▶ The task
Work out how many lines in the following entries contain the string "chart", and write only that number.

(Saved data entries)

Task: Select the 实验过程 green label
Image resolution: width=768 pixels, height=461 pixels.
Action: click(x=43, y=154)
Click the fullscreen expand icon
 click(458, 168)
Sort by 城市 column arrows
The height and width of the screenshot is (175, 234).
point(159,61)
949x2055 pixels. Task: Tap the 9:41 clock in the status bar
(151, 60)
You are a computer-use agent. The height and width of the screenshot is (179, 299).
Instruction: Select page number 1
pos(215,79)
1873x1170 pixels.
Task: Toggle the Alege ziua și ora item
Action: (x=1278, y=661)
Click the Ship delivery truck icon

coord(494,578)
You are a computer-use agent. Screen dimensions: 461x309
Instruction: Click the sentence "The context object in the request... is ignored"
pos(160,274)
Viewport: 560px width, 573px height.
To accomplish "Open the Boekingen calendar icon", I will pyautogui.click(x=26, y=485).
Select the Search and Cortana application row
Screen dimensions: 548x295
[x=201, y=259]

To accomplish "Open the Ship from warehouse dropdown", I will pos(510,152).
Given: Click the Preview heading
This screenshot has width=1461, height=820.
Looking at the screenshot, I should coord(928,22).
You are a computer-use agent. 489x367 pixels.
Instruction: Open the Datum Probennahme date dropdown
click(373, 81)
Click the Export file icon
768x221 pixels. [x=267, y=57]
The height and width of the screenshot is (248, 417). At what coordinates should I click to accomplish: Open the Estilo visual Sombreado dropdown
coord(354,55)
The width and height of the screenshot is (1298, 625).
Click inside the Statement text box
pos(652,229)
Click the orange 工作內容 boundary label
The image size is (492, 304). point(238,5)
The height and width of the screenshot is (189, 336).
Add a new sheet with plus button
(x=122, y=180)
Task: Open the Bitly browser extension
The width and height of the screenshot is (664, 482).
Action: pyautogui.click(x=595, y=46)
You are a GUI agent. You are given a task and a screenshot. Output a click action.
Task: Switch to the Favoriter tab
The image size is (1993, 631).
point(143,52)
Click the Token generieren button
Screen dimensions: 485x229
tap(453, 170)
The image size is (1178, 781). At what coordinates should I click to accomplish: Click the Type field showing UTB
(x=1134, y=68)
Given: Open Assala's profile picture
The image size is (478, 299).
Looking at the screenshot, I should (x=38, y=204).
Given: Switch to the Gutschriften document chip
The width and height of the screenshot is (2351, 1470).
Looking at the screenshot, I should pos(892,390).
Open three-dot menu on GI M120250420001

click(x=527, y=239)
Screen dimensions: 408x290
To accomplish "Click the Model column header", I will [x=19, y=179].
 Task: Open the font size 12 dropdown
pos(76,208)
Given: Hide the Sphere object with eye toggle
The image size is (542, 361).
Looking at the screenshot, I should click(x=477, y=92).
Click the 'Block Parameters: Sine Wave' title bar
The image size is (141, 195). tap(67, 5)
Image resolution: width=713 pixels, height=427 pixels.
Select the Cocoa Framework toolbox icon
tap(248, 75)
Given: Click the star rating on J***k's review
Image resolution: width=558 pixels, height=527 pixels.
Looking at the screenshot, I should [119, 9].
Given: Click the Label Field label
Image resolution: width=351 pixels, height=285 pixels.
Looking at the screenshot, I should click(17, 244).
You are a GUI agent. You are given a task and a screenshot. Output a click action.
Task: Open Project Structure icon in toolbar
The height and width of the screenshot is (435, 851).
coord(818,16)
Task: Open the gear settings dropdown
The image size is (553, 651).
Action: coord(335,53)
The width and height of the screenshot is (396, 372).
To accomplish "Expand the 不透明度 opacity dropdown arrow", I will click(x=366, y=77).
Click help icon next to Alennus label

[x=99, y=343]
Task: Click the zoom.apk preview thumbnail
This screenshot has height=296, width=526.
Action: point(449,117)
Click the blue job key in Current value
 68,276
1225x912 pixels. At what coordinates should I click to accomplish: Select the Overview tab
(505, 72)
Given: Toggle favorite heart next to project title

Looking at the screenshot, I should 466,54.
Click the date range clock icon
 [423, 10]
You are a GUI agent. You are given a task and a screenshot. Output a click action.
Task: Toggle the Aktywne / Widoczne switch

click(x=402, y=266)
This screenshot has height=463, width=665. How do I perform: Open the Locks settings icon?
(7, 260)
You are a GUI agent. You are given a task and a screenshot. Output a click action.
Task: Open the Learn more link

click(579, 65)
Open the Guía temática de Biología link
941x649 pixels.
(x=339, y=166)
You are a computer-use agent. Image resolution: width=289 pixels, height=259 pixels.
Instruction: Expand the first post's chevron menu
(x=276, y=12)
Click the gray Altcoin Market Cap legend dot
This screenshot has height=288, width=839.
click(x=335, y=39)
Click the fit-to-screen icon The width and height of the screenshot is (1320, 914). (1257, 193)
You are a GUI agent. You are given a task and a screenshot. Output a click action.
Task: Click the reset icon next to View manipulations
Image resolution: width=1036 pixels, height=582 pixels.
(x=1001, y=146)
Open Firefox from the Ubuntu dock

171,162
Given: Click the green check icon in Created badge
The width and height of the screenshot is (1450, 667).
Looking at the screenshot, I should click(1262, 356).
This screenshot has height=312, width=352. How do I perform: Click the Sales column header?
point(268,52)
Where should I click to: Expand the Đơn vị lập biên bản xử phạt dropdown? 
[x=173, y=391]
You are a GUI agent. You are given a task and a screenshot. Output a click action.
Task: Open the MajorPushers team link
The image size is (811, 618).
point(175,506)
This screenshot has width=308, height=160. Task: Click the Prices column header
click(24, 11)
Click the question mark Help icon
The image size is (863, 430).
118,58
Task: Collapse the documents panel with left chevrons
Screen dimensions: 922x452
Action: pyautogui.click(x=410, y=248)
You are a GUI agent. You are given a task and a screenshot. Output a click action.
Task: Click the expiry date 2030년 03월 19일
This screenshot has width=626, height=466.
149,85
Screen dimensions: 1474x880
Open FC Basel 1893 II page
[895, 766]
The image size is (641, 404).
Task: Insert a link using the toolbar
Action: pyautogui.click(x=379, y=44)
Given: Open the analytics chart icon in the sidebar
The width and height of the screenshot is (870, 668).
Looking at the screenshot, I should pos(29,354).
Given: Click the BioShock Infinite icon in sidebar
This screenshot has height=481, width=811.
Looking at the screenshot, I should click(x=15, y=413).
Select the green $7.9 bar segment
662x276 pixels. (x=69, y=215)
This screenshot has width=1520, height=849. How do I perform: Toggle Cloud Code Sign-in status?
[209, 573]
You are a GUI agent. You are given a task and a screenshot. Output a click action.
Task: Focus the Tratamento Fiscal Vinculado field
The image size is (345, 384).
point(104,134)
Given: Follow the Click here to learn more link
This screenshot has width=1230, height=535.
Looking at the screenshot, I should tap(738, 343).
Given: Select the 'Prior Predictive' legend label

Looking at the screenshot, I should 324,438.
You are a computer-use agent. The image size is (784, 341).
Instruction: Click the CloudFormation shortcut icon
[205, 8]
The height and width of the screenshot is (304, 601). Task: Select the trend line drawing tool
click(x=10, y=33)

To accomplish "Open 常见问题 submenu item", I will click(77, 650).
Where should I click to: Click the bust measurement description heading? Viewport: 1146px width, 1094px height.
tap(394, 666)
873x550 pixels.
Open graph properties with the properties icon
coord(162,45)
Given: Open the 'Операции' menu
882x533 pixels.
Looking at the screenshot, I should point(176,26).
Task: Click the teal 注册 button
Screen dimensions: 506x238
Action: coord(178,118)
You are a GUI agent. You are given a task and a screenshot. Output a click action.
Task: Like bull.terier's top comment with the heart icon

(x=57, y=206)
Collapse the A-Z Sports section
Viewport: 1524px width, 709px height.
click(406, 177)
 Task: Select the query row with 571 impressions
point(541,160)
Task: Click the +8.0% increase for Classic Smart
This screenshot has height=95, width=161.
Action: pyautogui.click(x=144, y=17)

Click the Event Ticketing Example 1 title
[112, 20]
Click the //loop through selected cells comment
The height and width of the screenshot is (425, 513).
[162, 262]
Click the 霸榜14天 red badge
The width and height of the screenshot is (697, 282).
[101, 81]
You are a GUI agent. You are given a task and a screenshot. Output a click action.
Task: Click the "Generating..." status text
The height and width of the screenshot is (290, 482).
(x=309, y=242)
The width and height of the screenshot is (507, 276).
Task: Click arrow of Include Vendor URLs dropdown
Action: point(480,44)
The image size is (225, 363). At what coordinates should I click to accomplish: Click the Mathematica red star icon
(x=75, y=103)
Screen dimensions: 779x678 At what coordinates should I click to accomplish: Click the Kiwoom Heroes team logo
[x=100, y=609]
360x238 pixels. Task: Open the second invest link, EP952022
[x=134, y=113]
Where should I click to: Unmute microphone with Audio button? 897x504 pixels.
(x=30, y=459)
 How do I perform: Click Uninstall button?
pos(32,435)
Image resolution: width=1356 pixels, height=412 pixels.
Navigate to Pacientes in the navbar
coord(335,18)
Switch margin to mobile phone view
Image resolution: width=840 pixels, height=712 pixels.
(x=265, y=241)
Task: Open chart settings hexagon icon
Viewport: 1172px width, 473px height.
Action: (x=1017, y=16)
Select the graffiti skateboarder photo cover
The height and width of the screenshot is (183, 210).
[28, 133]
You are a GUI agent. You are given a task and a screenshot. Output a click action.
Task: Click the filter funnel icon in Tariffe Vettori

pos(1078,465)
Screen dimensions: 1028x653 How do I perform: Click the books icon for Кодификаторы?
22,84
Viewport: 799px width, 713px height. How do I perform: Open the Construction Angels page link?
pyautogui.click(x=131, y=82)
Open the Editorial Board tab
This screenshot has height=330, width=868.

▶ Written reply
2